Outline yeast vectors. What two types are there?

Answer 13

Yeast vectors, such as S. cerevisiae, are useful because they are eukaryotes, non-pathogenic, provide eukaryote gene expression, can be grown in high numbers, can secrete proteins and provides glycosylation. Secretion genes can be for auxotrophs such as Leu, Trp, and His mutants. Yeast are electroporated with vectors carrying these markers, hence yeast that receive the plasmid can grow on media with the amino acid deficiency. Two types of yeast vectors:

1. Plasmid derived vector: 50-100 copies per genome, constructed by fusion of plasmid with bacterial sequence, and incorporation of yeast selectable markers, such as the Leu2 gene.
2. YAC (yeast artificial chromosome) vector: can clone large DNA fragments, up to 1 Mb, and are based on yeast elements fused with bacterial sequences. After making the library, DNA is transferred directly into yeast.

Question 14

Outline bacteriophage lambda.

Answer 14

Bacteriophage λ vectors are used to take larger pieces of DNA than plasmids, and are ideal for cDNA libraries.

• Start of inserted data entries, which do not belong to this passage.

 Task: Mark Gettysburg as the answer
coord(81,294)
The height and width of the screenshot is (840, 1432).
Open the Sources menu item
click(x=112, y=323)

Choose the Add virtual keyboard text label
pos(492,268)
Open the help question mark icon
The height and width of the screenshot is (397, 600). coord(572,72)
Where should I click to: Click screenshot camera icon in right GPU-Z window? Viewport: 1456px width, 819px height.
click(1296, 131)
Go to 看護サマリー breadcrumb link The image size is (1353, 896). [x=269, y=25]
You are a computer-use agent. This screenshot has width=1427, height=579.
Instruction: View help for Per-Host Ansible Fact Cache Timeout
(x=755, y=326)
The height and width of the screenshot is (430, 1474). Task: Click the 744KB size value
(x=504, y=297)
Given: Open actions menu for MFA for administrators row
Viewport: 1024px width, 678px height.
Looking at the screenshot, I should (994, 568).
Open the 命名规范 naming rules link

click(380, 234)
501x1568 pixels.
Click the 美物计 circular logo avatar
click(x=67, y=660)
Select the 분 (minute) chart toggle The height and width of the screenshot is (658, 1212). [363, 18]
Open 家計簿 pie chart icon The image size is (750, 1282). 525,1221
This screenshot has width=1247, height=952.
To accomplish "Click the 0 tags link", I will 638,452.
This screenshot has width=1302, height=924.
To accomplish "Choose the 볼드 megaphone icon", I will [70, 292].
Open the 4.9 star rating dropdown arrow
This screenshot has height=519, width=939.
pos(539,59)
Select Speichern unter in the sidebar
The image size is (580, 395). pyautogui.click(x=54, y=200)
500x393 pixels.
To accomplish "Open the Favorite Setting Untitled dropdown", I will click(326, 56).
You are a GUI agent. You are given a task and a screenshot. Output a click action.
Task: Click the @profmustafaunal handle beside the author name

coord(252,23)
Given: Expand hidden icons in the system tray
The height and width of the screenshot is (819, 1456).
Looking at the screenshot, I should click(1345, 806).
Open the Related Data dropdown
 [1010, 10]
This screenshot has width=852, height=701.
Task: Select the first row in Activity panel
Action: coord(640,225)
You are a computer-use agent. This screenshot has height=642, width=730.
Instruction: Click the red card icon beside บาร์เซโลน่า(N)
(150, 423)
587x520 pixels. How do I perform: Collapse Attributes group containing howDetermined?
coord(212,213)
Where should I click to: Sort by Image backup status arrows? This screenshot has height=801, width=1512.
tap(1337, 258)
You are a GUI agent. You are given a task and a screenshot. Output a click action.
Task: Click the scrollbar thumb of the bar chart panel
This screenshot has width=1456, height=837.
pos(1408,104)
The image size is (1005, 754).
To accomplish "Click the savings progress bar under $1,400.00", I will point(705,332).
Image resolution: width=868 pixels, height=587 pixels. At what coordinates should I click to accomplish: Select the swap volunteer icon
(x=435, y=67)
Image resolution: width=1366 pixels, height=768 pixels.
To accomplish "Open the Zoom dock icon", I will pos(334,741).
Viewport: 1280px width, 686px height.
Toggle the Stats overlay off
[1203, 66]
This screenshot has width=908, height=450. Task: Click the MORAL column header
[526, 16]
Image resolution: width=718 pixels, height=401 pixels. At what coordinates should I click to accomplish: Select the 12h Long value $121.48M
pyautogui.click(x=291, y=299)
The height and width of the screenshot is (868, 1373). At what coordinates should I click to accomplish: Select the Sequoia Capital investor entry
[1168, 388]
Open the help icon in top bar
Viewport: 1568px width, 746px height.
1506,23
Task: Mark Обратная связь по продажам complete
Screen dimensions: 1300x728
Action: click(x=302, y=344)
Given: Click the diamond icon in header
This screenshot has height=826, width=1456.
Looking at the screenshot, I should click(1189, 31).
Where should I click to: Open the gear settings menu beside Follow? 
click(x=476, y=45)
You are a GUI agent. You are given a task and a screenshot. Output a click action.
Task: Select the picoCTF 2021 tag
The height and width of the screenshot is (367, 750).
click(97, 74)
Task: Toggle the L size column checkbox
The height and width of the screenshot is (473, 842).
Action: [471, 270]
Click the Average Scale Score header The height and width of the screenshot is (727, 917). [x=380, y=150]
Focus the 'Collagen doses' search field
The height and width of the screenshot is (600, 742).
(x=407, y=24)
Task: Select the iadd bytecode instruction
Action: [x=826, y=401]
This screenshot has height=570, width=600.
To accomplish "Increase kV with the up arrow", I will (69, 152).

• They have the capacity of 10-23 kb.
• The vector has two halves which are divided up by stuffer (replaceable) DNA, which is replaced by the target DNA insert through recombination. The stuffer DNA can be the lacZ gene so that inserts can be identified with a colour change (no insert is blue, insert turns plaques white).
• Foreign DNA is amplified by infection of a bacterial lawn, then isolation of a plaque that is used to infect new bacteria. Clones are grown in suspension and the phage DNA is isolated when the cells lyse.